There was progress when the UNFCCC released the Bali Action in 2007. It outlined clear goals to make REDD work. Then, more progress was made in Bangkok when developing countries with large forests (Brazil and Indonesia) developed stronger positions against deforestation. At Barcelona, the goal was to decide on specific language for REDD that would ensure forests were preserved and protected from monoculture tree farming interests. However, the Ecosystem Climate Alliance and Climate Justice Now, two NGOs present at the Barcelona Conference, had negative press releases about the progress made thus far.

REDD is an integral part of the global deal the UNFCCC is aiming for in Copenhagen.
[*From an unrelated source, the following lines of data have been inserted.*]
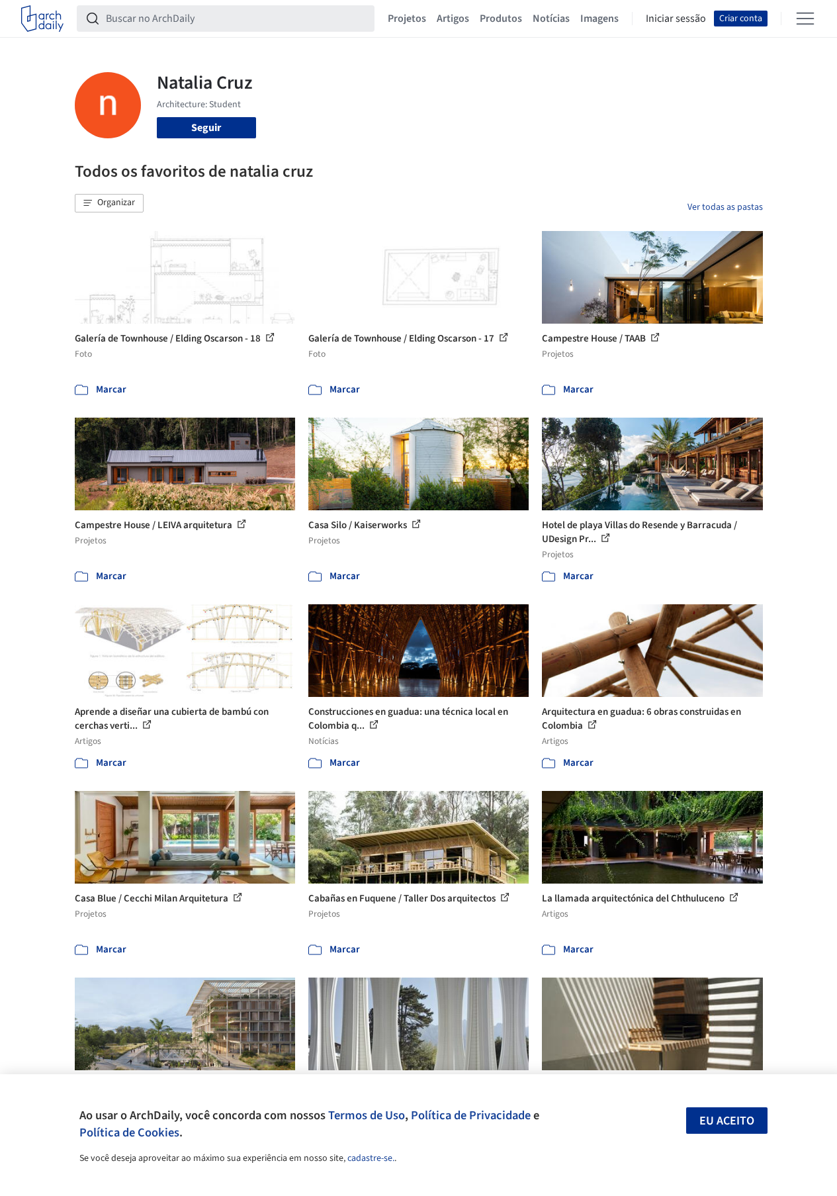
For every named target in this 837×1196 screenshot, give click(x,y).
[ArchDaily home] (42, 18)
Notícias (551, 18)
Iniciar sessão (676, 18)
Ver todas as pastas (725, 207)
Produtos (501, 18)
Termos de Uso (366, 1115)
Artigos (453, 18)
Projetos (407, 18)
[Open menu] (805, 18)
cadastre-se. (370, 1158)
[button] (109, 203)
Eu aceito (726, 1121)
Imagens (599, 18)
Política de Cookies (129, 1132)
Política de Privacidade (471, 1115)
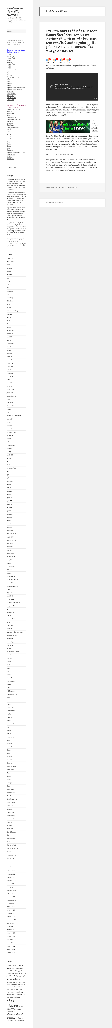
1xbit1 (8, 281)
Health (9, 370)
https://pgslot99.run (12, 127)
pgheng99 (10, 481)
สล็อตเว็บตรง (10, 92)
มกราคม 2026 (11, 894)
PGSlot (9, 488)
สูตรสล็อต (9, 809)
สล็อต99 (9, 115)
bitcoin (9, 324)
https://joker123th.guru (14, 109)
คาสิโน (8, 688)
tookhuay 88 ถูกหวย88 (13, 652)
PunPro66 (10, 530)
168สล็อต (9, 268)
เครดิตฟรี (9, 825)
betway (9, 317)
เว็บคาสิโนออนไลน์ (12, 832)
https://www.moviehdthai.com (16, 88)
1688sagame (10, 262)
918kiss (9, 54)
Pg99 (17, 976)
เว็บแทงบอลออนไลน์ (12, 848)
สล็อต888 (9, 763)
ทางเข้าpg (9, 701)
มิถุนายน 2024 (11, 953)
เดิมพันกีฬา (10, 829)
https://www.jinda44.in (14, 119)
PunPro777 (10, 537)
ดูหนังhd (9, 86)
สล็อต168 (9, 111)
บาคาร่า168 (10, 707)
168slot (9, 265)
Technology (10, 642)
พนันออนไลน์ (10, 724)
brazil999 (10, 337)
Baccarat (9, 314)
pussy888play (11, 557)
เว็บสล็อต (9, 842)
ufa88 (8, 665)
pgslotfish (9, 514)
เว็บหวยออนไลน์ (11, 97)
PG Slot (9, 465)
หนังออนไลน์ (10, 812)
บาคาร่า (9, 131)
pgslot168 (9, 491)
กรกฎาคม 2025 (11, 913)
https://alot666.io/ (12, 117)
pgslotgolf (9, 517)
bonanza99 (10, 330)
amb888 (9, 307)
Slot (8, 609)
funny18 (9, 360)
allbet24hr (10, 301)
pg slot (8, 145)
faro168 (9, 350)
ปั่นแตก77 (9, 721)
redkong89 (10, 563)
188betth (9, 275)
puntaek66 (10, 543)
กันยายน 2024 (11, 946)
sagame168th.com (12, 580)
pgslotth (9, 521)
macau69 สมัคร (11, 432)
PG (7, 461)
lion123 (9, 409)
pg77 (8, 475)
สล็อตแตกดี (10, 806)
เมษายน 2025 (11, 923)
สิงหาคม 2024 (11, 949)
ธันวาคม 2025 (11, 897)
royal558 (9, 570)
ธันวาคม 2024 (11, 936)
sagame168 (10, 984)
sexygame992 (11, 606)
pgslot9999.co (11, 507)
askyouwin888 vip (12, 311)
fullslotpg (9, 357)
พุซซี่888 (9, 66)
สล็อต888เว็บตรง (11, 766)
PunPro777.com (12, 540)
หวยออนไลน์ (10, 99)
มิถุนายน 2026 (11, 877)
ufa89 (8, 668)
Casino (9, 340)
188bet (9, 271)
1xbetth (9, 139)
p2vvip (9, 452)
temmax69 (10, 648)
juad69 (9, 399)
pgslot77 (9, 498)
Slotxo (8, 622)
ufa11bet (9, 658)
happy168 (10, 366)
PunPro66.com (11, 534)
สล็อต (8, 740)
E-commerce (10, 343)
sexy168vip (10, 596)
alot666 (9, 304)
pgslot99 (9, 76)
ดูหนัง (8, 82)
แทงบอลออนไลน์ (11, 855)
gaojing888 (10, 363)
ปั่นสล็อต (9, 714)
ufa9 (8, 671)
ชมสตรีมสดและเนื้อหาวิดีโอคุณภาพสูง (15, 11)
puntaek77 (10, 547)
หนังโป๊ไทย (10, 137)
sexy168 (9, 593)
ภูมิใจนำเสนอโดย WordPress (54, 203)
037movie (10, 258)
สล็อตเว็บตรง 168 (12, 799)
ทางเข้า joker (11, 155)
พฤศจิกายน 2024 (11, 939)
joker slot (9, 157)
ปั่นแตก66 (9, 717)
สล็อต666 (9, 756)
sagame (9, 60)
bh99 (8, 321)
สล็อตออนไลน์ (10, 789)
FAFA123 (9, 347)
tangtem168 (10, 639)
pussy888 (9, 129)
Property (9, 527)
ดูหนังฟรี (9, 84)
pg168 (8, 471)
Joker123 (22, 973)
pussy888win (11, 560)
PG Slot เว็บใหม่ (11, 468)
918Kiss (9, 284)
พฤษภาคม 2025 (11, 920)
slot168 (9, 616)
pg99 (8, 478)
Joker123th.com (11, 396)
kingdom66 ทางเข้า (12, 406)
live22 (8, 80)
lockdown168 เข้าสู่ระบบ (14, 416)
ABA (8, 294)
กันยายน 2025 (11, 907)
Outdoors (9, 448)
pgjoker (9, 484)
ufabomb (9, 678)
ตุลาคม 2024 (10, 943)
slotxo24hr (10, 625)
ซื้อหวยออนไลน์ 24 (12, 694)
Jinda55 (9, 974)
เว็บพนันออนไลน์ (11, 839)
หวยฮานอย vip (11, 816)
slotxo (8, 133)
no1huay (9, 439)
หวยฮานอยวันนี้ (11, 819)
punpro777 (10, 95)
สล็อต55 (9, 750)
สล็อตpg (9, 776)
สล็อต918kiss (10, 770)
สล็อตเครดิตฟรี (11, 793)
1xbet (8, 278)
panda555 (10, 455)
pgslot (8, 72)
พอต (8, 727)
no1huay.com (11, 442)
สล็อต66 (9, 753)
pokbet (9, 524)
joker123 (9, 62)
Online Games (11, 445)
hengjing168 (10, 373)
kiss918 (9, 147)
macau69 (9, 429)
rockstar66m (11, 566)
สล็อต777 (9, 760)
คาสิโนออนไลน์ (11, 691)
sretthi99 (9, 629)
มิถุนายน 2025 (11, 917)
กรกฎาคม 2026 (11, 874)
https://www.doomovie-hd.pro (16, 153)
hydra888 (10, 376)
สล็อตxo (9, 779)
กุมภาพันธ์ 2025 (11, 930)
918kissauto (10, 288)
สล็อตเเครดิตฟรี (11, 802)
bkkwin (9, 327)
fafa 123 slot (73, 187)
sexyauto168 (10, 599)
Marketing (10, 435)
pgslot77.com (11, 501)
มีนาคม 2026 (10, 887)
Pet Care (9, 458)
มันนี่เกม (9, 734)
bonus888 (10, 123)
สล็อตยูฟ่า (9, 786)
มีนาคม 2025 (10, 926)
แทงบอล (9, 852)
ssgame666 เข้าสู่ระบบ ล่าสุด (15, 632)
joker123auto (11, 389)
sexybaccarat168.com (13, 602)
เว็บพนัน (9, 835)
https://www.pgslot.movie (14, 90)
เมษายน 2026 (11, 884)
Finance (9, 353)
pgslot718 (9, 494)
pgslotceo (9, 511)
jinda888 (9, 383)
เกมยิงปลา (9, 822)
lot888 (8, 422)
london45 (10, 419)
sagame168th (11, 576)
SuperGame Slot (12, 635)
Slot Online (10, 612)
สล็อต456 (9, 747)
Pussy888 (23, 982)
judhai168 (10, 121)
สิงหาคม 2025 (11, 910)
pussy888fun (11, 553)
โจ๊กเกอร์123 (10, 56)
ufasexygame (11, 681)
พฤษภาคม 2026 (11, 881)
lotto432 (9, 425)
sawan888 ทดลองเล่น (13, 583)
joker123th (10, 393)
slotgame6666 (11, 619)
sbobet (8, 589)
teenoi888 (10, 645)
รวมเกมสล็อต (10, 737)
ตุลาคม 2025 (10, 903)
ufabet (8, 675)
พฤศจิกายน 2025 (11, 900)
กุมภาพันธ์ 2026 (11, 890)
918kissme (10, 291)
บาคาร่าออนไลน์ (11, 70)
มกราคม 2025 (11, 933)
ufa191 (9, 661)
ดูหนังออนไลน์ (11, 58)
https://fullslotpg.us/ (12, 78)
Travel (9, 655)
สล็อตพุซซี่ (9, 783)
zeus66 (9, 684)
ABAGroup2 (10, 298)
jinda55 (9, 380)
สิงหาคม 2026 (11, 871)
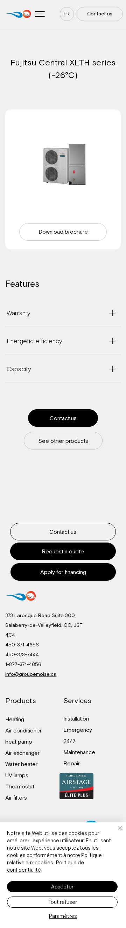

If REDD works, it would provide a means by which developed countries and developing countries could work together to reduce emissions. Financial and technological resources would be distributed to developing countries to stimulate sustainable development and developed countries could offset some of their emissions.

However, as it stands now, REDD is not ready to deliver on these promises. The Ecosystem Climate Allinace and Climate Justice Now stressed the importance of strong language in the REDD text. The U.S. and other powerful developed nations must provide concrete goals for reducing deforestation like Brazil and Indonesia have already done. A united REDD framework in Copenhagen will empower countries to work together on the rest of the issues and hammer out a global deal.